## start PROVIDED MATERIAL
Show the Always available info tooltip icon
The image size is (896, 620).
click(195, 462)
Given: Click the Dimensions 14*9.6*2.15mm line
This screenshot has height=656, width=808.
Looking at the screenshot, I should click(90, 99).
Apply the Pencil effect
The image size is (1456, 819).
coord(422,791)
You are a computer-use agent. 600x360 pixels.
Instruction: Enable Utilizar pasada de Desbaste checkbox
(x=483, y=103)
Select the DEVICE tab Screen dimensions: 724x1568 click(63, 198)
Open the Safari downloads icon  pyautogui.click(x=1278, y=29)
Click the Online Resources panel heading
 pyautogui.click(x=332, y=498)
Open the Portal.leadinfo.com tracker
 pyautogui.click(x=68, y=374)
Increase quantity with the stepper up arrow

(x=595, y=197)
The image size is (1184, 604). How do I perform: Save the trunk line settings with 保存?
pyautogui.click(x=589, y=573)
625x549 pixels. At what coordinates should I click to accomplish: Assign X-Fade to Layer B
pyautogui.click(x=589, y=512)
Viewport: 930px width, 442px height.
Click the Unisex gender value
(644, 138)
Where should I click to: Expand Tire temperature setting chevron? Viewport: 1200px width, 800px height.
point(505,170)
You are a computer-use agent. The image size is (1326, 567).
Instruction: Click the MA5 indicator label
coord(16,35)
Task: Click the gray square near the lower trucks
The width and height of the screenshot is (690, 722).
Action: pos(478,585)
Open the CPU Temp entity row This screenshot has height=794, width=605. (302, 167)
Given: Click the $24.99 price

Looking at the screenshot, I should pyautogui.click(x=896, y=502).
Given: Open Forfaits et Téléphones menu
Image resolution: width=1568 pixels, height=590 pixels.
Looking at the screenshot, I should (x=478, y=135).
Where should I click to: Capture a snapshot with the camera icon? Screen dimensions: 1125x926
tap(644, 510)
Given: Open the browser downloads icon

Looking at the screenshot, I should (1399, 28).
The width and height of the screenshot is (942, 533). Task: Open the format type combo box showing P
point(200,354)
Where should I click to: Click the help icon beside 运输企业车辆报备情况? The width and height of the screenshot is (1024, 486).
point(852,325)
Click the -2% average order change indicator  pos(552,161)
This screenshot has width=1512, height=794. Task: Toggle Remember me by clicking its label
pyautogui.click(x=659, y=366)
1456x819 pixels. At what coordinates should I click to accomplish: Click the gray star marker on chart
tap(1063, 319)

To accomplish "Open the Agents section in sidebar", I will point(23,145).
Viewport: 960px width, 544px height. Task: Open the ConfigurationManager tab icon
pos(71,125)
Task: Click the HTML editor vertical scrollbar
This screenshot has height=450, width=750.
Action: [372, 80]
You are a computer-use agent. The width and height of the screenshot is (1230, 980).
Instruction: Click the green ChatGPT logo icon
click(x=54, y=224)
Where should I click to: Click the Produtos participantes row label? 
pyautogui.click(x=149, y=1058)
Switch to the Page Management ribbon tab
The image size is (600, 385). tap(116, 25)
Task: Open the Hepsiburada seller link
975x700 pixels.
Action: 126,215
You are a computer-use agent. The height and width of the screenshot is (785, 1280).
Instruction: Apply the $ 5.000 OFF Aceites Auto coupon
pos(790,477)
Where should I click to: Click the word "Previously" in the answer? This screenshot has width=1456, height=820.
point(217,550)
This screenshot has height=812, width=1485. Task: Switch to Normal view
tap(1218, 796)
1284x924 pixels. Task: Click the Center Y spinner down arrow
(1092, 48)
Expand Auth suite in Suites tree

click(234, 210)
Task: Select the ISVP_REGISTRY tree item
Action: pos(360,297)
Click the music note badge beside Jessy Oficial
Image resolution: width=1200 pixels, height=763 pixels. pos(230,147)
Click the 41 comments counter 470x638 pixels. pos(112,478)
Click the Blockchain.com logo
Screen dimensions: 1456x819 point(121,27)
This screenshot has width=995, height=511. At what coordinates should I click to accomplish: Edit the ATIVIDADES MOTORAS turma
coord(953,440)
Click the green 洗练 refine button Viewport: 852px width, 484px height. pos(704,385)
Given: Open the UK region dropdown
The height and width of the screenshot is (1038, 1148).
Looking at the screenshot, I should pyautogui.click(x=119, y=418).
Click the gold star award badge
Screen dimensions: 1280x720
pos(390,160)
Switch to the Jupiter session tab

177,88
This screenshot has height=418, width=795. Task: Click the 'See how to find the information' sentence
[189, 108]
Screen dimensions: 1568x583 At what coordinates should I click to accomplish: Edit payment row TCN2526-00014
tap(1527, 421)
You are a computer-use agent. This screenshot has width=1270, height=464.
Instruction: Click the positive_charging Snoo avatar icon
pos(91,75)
## end PROVIDED MATERIAL
- [DIRECTIONS]: Reproduce the listing above line for line, with no changes.

- [ANSWER TO THE EXERCISE]:
Show the Always available info tooltip icon
The image size is (896, 620).
click(195, 462)
Given: Click the Dimensions 14*9.6*2.15mm line
This screenshot has height=656, width=808.
Looking at the screenshot, I should click(90, 99).
Apply the Pencil effect
The image size is (1456, 819).
coord(422,791)
You are a computer-use agent. 600x360 pixels.
Instruction: Enable Utilizar pasada de Desbaste checkbox
(x=483, y=103)
Select the DEVICE tab Screen dimensions: 724x1568 click(63, 198)
Open the Safari downloads icon  pyautogui.click(x=1278, y=29)
Click the Online Resources panel heading
 pyautogui.click(x=332, y=498)
Open the Portal.leadinfo.com tracker
 pyautogui.click(x=68, y=374)
Increase quantity with the stepper up arrow

(x=595, y=197)
The image size is (1184, 604). How do I perform: Save the trunk line settings with 保存?
pyautogui.click(x=589, y=573)
625x549 pixels. At what coordinates should I click to accomplish: Assign X-Fade to Layer B
pyautogui.click(x=589, y=512)
Viewport: 930px width, 442px height.
Click the Unisex gender value
(644, 138)
Where should I click to: Expand Tire temperature setting chevron? Viewport: 1200px width, 800px height.
point(505,170)
You are a computer-use agent. The image size is (1326, 567).
Instruction: Click the MA5 indicator label
coord(16,35)
Task: Click the gray square near the lower trucks
The width and height of the screenshot is (690, 722).
Action: pos(478,585)
Open the CPU Temp entity row This screenshot has height=794, width=605. (302, 167)
Given: Click the $24.99 price

Looking at the screenshot, I should pyautogui.click(x=896, y=502).
Given: Open Forfaits et Téléphones menu
Image resolution: width=1568 pixels, height=590 pixels.
Looking at the screenshot, I should (x=478, y=135).
Where should I click to: Capture a snapshot with the camera icon? Screen dimensions: 1125x926
tap(644, 510)
Given: Open the browser downloads icon

Looking at the screenshot, I should (1399, 28).
The width and height of the screenshot is (942, 533). Task: Open the format type combo box showing P
point(200,354)
Where should I click to: Click the help icon beside 运输企业车辆报备情况? The width and height of the screenshot is (1024, 486).
point(852,325)
Click the -2% average order change indicator  pos(552,161)
This screenshot has width=1512, height=794. Task: Toggle Remember me by clicking its label
pyautogui.click(x=659, y=366)
1456x819 pixels. At what coordinates should I click to accomplish: Click the gray star marker on chart
tap(1063, 319)

To accomplish "Open the Agents section in sidebar", I will point(23,145).
Viewport: 960px width, 544px height. Task: Open the ConfigurationManager tab icon
pos(71,125)
Task: Click the HTML editor vertical scrollbar
This screenshot has height=450, width=750.
Action: [372, 80]
You are a computer-use agent. The width and height of the screenshot is (1230, 980).
Instruction: Click the green ChatGPT logo icon
click(x=54, y=224)
Where should I click to: Click the Produtos participantes row label? 
pyautogui.click(x=149, y=1058)
Switch to the Page Management ribbon tab
The image size is (600, 385). tap(116, 25)
Task: Open the Hepsiburada seller link
975x700 pixels.
Action: 126,215
You are a computer-use agent. The height and width of the screenshot is (785, 1280).
Instruction: Apply the $ 5.000 OFF Aceites Auto coupon
pos(790,477)
Where should I click to: Click the word "Previously" in the answer? This screenshot has width=1456, height=820.
point(217,550)
This screenshot has height=812, width=1485. Task: Switch to Normal view
tap(1218, 796)
1284x924 pixels. Task: Click the Center Y spinner down arrow
(1092, 48)
Expand Auth suite in Suites tree

click(234, 210)
Task: Select the ISVP_REGISTRY tree item
Action: pos(360,297)
Click the music note badge beside Jessy Oficial
Image resolution: width=1200 pixels, height=763 pixels. pos(230,147)
Click the 41 comments counter 470x638 pixels. pos(112,478)
Click the Blockchain.com logo
Screen dimensions: 1456x819 point(121,27)
This screenshot has width=995, height=511. At what coordinates should I click to accomplish: Edit the ATIVIDADES MOTORAS turma
coord(953,440)
Click the green 洗练 refine button Viewport: 852px width, 484px height. pos(704,385)
Given: Open the UK region dropdown
The height and width of the screenshot is (1038, 1148).
Looking at the screenshot, I should pyautogui.click(x=119, y=418).
Click the gold star award badge
Screen dimensions: 1280x720
pos(390,160)
Switch to the Jupiter session tab

177,88
This screenshot has height=418, width=795. Task: Click the 'See how to find the information' sentence
[189, 108]
Screen dimensions: 1568x583 At what coordinates should I click to accomplish: Edit payment row TCN2526-00014
tap(1527, 421)
You are a computer-use agent. This screenshot has width=1270, height=464.
Instruction: Click the positive_charging Snoo avatar icon
pos(91,75)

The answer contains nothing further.